Running the cell below will update the image 10 times. Since the initialization code is in the cell above, if you run the cell below and your output isn't great, you can run it for another 10 iterations simply by rerunning the cell below.

In [None]:
n_iterations = 10
for i in range(n_iterations):
    print("Running iteration: {}".format(i))
    _, output_val, loss = sess.run([optimize, output_tensor, total_loss], feed_dict={content_input: content_img, style_input: style_img})

In [None]:
output_img = deprocess_image(output_val)

In [None]:
plt.imshow(output_img)

# Part 4: Style Transfer Writeup

Now you need to write-up your project. First, write a short paragraph about your understanding of how style transfer works. Feel free to refer to the paper if it helps but your paragraph needs to be in your own words. 

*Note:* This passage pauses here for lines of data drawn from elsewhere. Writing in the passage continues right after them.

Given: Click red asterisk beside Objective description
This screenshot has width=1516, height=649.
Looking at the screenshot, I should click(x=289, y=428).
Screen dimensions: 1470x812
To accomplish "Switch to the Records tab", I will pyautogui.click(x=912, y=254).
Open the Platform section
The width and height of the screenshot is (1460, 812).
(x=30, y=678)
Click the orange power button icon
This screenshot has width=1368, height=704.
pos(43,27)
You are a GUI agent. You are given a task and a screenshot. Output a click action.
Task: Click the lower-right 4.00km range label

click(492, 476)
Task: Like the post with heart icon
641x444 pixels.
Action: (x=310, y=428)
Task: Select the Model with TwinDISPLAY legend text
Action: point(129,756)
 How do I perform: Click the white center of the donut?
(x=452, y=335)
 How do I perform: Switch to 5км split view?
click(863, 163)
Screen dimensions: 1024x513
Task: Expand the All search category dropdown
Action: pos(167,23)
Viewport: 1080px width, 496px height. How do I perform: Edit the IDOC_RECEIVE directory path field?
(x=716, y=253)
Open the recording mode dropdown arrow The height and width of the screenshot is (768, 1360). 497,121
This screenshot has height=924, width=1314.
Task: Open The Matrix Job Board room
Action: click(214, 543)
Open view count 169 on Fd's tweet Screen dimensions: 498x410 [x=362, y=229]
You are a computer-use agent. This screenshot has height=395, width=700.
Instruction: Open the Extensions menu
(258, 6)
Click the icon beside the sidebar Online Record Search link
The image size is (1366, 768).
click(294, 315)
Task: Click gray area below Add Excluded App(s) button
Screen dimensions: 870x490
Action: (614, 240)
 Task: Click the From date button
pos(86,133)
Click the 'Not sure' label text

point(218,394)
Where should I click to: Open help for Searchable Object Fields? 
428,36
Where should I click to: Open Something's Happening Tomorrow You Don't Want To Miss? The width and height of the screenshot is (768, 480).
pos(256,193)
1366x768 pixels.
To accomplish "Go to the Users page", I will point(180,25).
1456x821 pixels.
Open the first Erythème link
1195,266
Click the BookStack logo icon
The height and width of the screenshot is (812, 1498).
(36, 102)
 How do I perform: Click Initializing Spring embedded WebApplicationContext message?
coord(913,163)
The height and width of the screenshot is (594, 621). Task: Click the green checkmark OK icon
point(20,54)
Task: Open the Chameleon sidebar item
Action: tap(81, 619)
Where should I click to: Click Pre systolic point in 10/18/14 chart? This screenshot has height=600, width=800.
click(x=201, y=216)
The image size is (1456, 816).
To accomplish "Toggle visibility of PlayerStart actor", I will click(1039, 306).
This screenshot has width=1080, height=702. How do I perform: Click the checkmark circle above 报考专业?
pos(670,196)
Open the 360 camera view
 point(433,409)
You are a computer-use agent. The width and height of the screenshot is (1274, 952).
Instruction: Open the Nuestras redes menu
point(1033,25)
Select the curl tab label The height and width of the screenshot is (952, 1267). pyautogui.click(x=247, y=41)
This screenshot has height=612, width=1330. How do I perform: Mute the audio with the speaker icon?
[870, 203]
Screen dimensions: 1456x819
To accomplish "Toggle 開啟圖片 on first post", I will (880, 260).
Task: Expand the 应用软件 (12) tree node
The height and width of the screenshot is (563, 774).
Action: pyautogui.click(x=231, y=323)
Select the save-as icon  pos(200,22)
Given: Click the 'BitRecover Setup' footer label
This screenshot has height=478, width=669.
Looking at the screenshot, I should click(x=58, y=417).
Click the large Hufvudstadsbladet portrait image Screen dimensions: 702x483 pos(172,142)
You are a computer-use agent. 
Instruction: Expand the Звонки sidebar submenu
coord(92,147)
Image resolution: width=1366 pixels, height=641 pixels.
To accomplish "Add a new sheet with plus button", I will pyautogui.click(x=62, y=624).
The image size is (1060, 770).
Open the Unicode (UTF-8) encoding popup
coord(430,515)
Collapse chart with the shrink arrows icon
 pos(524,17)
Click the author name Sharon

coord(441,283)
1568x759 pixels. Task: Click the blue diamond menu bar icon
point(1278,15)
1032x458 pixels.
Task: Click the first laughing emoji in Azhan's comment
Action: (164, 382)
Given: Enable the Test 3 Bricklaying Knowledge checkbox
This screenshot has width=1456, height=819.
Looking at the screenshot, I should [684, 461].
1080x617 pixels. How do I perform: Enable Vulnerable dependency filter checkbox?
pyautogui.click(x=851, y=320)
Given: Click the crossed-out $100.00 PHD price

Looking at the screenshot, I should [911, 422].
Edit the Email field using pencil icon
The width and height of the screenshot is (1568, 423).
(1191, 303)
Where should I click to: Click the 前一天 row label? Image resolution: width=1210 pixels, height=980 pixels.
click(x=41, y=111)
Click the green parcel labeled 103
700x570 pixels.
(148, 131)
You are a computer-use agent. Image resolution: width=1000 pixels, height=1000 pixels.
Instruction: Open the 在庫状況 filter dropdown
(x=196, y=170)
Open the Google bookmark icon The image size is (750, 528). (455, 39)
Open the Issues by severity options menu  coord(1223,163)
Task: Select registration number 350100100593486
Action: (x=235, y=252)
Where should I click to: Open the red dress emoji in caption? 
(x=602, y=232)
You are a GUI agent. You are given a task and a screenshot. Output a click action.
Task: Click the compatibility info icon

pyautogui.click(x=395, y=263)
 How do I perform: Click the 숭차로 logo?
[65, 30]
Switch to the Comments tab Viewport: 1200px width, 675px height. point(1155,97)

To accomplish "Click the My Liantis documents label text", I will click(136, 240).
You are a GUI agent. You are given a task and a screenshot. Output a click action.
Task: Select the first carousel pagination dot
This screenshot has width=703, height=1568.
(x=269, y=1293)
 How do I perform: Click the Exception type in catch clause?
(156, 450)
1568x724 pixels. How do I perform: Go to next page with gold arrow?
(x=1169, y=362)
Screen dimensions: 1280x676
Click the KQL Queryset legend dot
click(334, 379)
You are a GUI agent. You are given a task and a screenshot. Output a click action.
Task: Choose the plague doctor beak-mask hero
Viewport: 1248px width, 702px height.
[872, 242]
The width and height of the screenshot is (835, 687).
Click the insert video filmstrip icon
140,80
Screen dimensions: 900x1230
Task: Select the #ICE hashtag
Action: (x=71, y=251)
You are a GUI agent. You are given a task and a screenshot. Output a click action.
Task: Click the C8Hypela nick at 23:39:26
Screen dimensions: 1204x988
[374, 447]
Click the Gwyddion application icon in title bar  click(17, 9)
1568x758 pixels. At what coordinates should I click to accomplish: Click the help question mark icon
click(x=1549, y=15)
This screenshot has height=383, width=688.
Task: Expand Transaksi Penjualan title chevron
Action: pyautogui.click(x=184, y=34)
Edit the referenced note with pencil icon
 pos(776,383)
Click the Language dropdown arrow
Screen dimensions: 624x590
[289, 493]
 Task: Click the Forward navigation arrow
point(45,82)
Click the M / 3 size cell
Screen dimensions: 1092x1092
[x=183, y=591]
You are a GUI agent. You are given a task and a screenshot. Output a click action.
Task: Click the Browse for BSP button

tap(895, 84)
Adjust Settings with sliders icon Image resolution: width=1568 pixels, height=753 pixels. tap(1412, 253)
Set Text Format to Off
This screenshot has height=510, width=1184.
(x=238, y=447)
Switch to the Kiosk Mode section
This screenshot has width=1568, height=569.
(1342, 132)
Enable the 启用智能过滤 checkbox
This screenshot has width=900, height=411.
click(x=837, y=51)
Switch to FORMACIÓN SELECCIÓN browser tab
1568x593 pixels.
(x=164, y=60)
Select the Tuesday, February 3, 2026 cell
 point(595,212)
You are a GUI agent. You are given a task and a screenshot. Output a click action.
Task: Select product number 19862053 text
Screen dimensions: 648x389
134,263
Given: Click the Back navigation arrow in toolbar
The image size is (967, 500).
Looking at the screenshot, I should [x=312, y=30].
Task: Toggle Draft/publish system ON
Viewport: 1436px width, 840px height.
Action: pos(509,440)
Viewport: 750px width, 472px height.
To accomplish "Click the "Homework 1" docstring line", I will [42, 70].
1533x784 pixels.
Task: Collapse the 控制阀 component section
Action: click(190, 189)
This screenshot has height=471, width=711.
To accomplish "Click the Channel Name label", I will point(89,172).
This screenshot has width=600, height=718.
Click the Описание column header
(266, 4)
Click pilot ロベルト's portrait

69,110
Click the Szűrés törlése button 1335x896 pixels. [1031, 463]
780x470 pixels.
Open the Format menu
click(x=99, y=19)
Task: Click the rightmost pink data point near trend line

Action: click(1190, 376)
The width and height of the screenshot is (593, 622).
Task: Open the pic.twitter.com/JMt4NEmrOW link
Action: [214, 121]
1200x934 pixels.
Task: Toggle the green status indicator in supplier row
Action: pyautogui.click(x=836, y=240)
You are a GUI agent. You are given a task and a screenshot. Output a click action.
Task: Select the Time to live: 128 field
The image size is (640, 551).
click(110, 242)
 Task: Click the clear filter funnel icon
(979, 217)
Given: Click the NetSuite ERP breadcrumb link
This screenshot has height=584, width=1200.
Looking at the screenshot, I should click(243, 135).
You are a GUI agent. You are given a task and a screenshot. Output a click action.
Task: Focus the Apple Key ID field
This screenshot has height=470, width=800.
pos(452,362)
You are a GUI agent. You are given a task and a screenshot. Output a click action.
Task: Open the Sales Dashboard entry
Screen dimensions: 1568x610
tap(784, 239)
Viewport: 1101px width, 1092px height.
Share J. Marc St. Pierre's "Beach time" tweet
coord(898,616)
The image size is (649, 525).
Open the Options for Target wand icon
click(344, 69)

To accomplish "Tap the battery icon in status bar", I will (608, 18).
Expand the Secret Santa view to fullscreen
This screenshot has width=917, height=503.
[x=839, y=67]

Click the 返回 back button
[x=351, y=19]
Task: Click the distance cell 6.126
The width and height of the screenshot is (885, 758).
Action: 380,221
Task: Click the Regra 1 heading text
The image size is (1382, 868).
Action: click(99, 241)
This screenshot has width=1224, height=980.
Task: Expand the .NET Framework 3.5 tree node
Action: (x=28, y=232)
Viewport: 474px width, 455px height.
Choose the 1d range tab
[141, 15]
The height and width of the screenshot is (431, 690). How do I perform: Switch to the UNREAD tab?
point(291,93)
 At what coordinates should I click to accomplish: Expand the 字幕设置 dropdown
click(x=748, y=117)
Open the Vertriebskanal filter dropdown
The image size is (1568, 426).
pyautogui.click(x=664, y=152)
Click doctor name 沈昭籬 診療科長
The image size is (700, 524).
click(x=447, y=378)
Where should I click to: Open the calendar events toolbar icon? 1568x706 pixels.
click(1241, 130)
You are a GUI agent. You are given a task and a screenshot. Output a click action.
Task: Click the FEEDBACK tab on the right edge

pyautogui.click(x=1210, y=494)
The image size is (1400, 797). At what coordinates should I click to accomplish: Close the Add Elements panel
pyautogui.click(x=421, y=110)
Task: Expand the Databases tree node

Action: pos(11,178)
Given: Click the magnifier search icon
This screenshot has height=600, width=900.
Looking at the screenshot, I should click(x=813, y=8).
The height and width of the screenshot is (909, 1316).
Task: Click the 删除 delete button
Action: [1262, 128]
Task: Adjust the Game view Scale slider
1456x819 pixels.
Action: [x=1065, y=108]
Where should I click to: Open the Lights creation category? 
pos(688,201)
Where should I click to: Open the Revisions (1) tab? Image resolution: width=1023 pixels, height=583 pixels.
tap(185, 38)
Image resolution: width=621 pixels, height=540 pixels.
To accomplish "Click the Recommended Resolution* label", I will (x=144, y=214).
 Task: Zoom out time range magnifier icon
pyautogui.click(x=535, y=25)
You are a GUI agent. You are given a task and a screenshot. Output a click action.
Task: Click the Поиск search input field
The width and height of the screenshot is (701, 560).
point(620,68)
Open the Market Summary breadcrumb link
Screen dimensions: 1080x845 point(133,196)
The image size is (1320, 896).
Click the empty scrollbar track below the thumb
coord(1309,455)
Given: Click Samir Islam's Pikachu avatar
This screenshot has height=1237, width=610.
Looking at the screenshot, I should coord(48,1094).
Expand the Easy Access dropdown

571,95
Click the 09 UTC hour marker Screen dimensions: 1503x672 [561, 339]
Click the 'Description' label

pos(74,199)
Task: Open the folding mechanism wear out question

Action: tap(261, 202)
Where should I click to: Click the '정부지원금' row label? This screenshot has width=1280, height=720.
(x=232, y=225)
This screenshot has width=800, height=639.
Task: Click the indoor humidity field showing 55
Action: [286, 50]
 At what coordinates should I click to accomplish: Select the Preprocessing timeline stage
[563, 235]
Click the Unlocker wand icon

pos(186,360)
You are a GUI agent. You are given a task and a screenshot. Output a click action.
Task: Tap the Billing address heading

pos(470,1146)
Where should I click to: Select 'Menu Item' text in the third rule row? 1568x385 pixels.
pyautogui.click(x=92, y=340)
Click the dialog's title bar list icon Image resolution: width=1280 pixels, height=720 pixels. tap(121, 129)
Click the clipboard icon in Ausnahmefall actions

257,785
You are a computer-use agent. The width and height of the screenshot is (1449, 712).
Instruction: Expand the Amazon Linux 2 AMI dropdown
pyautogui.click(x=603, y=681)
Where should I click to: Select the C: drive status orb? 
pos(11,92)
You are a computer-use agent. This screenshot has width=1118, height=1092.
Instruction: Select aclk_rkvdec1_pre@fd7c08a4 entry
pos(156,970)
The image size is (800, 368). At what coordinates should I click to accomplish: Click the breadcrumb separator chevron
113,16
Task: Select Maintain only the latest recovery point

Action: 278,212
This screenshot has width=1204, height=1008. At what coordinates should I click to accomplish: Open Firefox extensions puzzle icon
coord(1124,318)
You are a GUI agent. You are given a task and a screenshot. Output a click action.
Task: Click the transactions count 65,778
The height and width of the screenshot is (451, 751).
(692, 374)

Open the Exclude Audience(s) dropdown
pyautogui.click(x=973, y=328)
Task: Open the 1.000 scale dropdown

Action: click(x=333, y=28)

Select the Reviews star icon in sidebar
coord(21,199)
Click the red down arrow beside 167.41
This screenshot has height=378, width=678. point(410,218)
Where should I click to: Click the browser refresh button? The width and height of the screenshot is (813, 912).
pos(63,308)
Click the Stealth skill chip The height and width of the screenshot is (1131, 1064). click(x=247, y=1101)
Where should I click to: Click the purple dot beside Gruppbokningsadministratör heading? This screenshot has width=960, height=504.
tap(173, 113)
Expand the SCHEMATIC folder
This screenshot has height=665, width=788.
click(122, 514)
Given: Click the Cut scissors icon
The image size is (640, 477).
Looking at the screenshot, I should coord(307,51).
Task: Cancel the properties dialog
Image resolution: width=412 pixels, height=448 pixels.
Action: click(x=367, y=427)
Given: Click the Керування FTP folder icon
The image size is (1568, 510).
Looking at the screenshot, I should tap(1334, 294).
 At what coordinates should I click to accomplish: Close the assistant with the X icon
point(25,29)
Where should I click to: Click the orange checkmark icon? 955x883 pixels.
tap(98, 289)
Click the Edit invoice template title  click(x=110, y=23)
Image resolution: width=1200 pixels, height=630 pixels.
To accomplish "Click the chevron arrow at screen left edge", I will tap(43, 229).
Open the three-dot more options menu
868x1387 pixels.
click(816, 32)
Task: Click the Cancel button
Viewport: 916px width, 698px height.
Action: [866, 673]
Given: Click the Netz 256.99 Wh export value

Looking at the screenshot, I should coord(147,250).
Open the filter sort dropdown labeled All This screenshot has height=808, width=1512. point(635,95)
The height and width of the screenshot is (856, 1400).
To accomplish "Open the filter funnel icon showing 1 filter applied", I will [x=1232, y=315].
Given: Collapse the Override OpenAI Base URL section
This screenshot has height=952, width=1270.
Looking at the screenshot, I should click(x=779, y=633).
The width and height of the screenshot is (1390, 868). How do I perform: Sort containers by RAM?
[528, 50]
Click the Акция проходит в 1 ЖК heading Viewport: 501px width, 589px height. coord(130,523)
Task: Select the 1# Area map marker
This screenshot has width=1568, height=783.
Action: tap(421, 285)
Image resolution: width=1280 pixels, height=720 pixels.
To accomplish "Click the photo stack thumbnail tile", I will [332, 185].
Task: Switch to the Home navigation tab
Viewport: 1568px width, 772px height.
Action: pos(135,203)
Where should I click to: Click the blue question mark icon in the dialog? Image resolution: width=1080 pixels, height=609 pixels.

Then attach 3 sets of images to your writeup. For each set show the original content image, the original style image, and the style transfer result. One set should be the images we provided here, include the content and style layers you used as well as the content and style weights you used. Another set should be the images we provided here but with different content layers, style layers and different content and style weights, include your choices for the layers and weights in your writeup. Finally, include a set of images that is based on a new content image and a new style image that you choose yourself. There will be an award for the group with the coolest style transfer result.